▶ _Document text_
________________

Nothing I have witnessed since then has changed my mind.

jaf1948
03/2/2017
16:31
JAF -absolutely!K C
kcsham
03/2/2017
16:17
lol I though the other side were supposed to be the paranoid ones?
rcturner2
03/2/2017
16:16
RCT, Shorting is always negative IMO. If I were Ruler of the Universe, I would ban it totally.

kcsham, There are also many people on bulletin boards who get paid to talk up or talk down particular shares.

jaf1948
03/2/2017
15:51
JAF - Many years ago, someone told me that there are a lot of people being paid to talk down a particular share and their master are known as shorters. What is a coincidence. KC
kcsham
03/2/2017
15:45
I love paranoia I made a lot of money from other peoples.
ch1ck
03/2/2017
15:43
In your view JAF, is the shorting a negative factor of any weight or not?
rcturner2
03/2/2017
15:29
If you think, after looking at the available figures and doing your own research, that the only reason not to buy CLLN is because the shorters must know something that the rest of us don't, then it's down to your level of paranoia whether you go ahead or not.
jaf1948
03/2/2017
15:21
I topped up this morning saw the news and the fall in share price and thought thats a bargin.I cant see why this is so low. Its gona bounce from here I am convinced.
ch1ck
03/2/2017
14:48
Good man Kiwihope you know it makes sense :0)
pogue
03/2/2017
13:29
Oh what the hell ... just bought a few more!
kiwihope
03/2/2017
13:14
Hi pogue,

No, the level of shorting seems high, certainly compared to Kier and Interserve who have virtually none. But these things are not linear. They are all to do with investors perceptions of risk, animal spirits and the like, and you can get the camel-straw-back affect where a small change in input can cause a much larger change in output.

________________

▶ _To be done_
From the forum thread, output the passage that begins with the words "No, the level" and ends with "change in output.". The records have no connection to the forum thread above.

Stored dataset items:

________________

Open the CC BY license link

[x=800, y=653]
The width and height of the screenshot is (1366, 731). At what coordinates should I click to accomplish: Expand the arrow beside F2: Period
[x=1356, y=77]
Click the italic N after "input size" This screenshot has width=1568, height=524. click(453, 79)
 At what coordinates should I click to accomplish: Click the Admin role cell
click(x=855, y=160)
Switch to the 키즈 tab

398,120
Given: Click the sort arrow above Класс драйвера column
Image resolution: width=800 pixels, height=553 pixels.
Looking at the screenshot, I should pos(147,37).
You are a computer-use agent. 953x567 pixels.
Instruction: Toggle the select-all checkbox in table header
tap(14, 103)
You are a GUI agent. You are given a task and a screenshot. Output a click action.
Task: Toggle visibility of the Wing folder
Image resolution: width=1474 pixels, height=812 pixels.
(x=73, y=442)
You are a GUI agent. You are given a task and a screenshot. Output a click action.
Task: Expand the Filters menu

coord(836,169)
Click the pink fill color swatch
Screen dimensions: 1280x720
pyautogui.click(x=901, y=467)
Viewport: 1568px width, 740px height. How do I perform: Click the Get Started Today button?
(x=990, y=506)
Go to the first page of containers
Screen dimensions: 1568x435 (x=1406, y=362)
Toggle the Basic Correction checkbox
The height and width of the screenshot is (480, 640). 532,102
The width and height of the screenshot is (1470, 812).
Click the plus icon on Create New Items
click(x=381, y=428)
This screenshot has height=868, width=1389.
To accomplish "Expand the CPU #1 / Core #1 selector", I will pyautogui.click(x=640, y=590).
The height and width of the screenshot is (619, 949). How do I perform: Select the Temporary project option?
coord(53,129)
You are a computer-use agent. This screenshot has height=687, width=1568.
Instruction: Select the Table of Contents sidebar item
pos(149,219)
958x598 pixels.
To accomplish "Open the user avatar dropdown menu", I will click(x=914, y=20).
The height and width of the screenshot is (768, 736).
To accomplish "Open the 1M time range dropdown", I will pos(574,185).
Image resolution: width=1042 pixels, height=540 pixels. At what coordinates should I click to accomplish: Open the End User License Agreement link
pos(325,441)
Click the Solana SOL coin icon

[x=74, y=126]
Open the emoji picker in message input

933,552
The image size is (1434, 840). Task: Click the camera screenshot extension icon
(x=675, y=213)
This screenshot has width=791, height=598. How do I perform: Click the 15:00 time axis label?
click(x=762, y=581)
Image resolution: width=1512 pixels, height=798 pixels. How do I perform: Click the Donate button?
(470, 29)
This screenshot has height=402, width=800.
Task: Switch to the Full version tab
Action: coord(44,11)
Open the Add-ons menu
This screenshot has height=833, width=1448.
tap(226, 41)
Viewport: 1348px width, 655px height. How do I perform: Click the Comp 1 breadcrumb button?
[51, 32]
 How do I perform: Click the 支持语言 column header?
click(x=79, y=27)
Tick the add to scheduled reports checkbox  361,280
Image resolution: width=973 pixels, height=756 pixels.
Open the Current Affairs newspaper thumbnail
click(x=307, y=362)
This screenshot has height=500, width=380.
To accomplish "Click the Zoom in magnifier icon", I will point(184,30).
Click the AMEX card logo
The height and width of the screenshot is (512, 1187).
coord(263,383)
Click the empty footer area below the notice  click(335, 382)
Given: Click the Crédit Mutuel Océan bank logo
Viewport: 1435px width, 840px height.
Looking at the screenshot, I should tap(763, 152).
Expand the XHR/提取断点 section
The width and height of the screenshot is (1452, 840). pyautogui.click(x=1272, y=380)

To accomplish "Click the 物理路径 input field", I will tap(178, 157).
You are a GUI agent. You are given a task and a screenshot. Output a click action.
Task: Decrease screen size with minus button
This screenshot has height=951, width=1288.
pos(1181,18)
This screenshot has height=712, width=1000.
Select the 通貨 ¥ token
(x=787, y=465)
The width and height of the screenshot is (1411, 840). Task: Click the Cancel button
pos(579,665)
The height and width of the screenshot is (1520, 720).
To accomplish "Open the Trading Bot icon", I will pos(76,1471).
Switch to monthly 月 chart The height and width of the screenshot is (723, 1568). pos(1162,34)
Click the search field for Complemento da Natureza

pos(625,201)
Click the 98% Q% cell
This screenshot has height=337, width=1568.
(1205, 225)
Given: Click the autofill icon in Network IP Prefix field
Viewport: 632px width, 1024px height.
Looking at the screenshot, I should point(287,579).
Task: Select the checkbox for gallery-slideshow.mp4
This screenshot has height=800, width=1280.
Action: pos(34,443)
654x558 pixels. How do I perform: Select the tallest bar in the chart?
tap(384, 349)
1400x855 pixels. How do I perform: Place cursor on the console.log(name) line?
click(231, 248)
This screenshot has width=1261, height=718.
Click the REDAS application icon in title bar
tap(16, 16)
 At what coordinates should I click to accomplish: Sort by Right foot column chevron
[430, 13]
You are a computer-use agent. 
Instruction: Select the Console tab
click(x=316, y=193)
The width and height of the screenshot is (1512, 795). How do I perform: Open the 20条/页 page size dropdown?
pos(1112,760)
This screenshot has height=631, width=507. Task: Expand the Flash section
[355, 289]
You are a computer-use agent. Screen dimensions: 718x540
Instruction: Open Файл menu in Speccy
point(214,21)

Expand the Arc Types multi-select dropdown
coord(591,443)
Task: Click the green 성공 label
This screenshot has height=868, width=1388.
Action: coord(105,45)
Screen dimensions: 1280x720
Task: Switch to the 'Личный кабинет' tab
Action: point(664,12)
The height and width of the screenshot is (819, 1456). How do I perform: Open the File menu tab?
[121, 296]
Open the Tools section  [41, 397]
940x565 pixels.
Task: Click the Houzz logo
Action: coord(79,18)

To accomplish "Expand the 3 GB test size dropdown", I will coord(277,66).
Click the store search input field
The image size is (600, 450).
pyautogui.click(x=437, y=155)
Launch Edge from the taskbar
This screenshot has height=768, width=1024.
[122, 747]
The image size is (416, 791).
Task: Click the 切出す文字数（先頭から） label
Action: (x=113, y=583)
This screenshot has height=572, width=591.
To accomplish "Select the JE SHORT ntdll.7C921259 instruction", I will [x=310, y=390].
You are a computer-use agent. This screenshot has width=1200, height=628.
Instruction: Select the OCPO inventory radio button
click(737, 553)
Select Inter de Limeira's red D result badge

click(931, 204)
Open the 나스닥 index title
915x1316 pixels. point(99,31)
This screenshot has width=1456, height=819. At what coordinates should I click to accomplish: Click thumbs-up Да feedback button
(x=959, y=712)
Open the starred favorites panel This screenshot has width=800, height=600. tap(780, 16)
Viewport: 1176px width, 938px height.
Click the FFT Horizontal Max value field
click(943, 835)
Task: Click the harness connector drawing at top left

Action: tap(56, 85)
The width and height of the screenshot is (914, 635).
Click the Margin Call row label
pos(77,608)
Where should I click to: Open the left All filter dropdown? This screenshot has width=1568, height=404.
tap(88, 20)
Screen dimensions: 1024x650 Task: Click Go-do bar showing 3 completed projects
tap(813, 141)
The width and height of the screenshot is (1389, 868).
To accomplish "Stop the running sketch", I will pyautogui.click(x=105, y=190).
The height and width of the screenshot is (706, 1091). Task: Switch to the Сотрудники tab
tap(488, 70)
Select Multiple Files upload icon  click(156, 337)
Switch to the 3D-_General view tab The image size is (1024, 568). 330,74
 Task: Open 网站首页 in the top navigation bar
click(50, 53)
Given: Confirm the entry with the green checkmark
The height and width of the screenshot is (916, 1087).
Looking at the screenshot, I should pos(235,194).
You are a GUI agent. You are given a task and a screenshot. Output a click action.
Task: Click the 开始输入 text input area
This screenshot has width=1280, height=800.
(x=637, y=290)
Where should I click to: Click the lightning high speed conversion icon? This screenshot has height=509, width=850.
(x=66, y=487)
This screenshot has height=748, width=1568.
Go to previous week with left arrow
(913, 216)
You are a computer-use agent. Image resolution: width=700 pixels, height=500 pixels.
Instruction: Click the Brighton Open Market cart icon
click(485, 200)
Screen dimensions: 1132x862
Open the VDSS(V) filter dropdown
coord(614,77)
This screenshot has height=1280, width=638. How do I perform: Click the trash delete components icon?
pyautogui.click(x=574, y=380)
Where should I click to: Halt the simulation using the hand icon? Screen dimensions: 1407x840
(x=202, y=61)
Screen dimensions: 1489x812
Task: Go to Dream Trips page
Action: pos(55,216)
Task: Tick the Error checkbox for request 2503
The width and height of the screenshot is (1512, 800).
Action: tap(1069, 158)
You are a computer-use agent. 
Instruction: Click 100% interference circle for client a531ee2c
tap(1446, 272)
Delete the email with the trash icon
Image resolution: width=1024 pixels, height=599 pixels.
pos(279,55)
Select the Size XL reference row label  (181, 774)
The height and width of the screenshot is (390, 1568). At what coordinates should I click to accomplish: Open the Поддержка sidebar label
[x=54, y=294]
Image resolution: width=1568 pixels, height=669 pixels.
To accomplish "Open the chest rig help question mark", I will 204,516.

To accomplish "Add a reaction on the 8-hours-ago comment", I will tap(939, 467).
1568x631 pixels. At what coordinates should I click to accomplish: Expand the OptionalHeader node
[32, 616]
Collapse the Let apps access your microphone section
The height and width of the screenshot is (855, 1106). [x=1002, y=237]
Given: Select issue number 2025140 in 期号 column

________________

▶ _Reply_
No, the level of shorting seems high, certainly compared to Kier and Interserve who have virtually none. But these things are not linear. They are all to do with investors perceptions of risk, animal spirits and the like, and you can get the camel-straw-back affect where a small change in input can cause a much larger change in output.